Entries for locating text and elements:
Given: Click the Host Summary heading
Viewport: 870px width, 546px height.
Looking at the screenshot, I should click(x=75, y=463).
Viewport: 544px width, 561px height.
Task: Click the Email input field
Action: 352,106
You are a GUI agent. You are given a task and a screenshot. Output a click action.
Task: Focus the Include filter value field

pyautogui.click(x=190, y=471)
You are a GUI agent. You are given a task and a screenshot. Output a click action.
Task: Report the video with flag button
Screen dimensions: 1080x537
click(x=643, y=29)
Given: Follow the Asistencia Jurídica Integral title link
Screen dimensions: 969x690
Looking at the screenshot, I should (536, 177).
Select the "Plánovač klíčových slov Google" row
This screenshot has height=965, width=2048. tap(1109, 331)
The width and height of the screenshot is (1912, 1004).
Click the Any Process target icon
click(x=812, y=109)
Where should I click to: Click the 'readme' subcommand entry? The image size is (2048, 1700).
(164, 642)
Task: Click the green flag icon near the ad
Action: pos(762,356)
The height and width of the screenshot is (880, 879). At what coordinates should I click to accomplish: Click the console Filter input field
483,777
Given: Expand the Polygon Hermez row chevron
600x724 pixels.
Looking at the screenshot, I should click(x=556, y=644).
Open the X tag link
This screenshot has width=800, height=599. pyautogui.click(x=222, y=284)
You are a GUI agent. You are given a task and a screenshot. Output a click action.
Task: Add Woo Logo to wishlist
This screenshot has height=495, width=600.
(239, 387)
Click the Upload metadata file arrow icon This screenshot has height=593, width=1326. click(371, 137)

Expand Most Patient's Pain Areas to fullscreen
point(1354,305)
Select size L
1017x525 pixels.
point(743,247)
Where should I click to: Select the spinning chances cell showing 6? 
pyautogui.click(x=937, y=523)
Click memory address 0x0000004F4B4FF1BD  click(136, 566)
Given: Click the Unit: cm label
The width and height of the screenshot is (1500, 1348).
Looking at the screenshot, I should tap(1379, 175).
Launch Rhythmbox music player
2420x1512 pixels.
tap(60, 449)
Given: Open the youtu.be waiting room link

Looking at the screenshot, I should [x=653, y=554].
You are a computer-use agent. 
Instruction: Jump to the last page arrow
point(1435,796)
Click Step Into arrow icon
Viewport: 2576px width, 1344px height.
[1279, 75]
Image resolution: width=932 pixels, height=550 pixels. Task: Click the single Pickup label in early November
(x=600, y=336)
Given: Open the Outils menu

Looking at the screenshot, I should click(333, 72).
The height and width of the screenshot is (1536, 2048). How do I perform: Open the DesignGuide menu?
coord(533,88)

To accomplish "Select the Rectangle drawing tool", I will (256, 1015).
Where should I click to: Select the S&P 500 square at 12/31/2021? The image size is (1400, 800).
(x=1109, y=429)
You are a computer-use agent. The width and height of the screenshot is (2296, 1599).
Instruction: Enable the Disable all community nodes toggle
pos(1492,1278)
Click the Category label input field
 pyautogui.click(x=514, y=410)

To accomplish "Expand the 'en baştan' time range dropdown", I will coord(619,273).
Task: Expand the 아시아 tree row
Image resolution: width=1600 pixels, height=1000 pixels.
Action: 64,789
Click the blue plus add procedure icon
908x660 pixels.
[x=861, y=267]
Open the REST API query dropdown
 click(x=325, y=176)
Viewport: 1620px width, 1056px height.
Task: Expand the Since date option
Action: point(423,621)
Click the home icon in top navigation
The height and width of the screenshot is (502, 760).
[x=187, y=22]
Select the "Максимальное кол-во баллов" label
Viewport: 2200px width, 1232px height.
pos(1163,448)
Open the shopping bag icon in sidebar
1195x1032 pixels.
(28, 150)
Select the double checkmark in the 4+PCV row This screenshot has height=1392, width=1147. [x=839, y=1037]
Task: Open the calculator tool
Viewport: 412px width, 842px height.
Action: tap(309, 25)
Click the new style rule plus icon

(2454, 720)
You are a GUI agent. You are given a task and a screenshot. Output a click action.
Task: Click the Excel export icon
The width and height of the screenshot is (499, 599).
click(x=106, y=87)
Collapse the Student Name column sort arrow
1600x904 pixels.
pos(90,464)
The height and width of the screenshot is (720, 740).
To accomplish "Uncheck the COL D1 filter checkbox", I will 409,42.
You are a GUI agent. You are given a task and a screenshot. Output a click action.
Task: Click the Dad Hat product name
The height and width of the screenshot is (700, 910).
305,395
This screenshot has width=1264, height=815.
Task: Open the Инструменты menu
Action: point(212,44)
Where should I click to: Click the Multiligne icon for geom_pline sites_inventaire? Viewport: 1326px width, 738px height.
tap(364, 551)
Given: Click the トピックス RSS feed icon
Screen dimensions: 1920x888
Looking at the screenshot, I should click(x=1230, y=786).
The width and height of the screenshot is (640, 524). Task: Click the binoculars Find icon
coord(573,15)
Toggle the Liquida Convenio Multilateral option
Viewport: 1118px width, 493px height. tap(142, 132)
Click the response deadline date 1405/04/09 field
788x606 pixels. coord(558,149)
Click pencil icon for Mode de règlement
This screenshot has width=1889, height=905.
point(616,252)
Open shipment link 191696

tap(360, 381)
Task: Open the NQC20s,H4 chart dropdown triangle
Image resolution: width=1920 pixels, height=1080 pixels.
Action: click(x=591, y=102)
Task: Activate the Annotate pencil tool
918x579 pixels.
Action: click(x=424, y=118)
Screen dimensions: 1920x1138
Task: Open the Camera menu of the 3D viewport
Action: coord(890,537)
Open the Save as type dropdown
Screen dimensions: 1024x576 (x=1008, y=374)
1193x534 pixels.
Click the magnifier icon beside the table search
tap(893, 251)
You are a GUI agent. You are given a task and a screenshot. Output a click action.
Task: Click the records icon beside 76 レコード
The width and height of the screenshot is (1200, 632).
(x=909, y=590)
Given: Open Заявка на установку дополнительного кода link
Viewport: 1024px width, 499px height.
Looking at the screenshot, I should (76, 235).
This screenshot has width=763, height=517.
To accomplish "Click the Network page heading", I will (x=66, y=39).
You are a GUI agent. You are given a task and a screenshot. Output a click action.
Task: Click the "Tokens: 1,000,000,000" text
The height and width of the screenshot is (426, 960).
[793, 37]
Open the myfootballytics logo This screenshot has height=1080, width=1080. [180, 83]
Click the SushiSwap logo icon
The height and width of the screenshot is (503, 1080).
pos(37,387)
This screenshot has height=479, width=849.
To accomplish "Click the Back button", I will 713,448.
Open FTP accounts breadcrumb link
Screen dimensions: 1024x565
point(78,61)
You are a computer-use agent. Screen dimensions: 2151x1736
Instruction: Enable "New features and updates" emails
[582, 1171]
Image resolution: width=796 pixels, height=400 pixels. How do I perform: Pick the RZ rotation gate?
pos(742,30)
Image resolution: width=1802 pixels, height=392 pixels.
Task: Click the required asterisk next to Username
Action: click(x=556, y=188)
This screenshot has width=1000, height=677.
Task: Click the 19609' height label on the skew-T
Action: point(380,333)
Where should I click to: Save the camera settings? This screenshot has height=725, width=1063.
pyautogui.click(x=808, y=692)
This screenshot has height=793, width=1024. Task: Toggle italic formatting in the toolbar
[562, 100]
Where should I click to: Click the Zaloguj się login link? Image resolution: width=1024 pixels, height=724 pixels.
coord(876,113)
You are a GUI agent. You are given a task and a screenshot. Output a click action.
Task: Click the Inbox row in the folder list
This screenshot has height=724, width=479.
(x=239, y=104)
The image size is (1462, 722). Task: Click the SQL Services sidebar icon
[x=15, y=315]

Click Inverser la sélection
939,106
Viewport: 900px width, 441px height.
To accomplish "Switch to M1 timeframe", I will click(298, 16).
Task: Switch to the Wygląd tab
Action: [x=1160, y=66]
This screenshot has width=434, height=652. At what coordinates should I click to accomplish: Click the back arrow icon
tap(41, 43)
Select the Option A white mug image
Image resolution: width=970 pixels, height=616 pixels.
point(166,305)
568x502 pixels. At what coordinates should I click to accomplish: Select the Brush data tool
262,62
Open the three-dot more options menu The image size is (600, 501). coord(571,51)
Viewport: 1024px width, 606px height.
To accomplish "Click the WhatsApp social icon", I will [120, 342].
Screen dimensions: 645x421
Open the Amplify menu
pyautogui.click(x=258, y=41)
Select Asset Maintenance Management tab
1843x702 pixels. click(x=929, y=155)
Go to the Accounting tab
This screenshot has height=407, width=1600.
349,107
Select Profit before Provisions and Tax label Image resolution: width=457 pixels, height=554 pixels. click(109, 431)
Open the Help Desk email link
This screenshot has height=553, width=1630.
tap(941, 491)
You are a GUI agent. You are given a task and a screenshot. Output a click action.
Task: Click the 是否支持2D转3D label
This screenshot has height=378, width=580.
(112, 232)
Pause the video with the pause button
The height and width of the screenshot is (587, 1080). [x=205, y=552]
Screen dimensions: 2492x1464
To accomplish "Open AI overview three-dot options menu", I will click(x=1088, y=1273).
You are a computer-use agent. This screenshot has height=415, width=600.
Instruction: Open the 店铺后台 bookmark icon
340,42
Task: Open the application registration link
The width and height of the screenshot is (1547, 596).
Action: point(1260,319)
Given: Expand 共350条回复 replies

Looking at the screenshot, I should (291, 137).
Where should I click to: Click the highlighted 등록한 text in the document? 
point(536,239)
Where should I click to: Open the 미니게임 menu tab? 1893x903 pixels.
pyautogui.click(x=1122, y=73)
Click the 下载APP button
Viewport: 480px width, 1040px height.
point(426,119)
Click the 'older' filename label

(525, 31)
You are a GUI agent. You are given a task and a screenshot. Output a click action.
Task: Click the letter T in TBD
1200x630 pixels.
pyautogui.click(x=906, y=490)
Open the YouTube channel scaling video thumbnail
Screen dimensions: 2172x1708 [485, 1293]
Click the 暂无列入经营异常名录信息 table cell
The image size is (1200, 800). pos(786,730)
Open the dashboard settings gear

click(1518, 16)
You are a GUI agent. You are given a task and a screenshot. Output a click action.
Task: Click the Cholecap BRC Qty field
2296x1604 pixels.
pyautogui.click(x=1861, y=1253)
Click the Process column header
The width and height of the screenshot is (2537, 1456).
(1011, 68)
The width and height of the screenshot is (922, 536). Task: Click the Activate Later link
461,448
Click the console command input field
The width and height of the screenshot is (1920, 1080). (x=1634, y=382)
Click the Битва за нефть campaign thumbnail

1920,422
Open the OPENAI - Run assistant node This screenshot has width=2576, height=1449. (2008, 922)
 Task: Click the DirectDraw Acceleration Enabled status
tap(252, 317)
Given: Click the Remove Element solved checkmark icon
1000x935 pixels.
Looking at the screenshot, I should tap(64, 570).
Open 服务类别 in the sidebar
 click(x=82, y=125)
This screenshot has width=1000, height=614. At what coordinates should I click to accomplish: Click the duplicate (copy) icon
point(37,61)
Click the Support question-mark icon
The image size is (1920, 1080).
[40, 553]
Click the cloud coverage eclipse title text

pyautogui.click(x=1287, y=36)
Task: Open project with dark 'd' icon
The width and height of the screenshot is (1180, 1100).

* _Short task_:
Please duplicate the listing lines, beginning at the line that contains "Click the SushiSwap logo icon" and stopping after the line that contains "pos(37,387)".

* _Result of this task_:
Click the SushiSwap logo icon
The height and width of the screenshot is (503, 1080).
pos(37,387)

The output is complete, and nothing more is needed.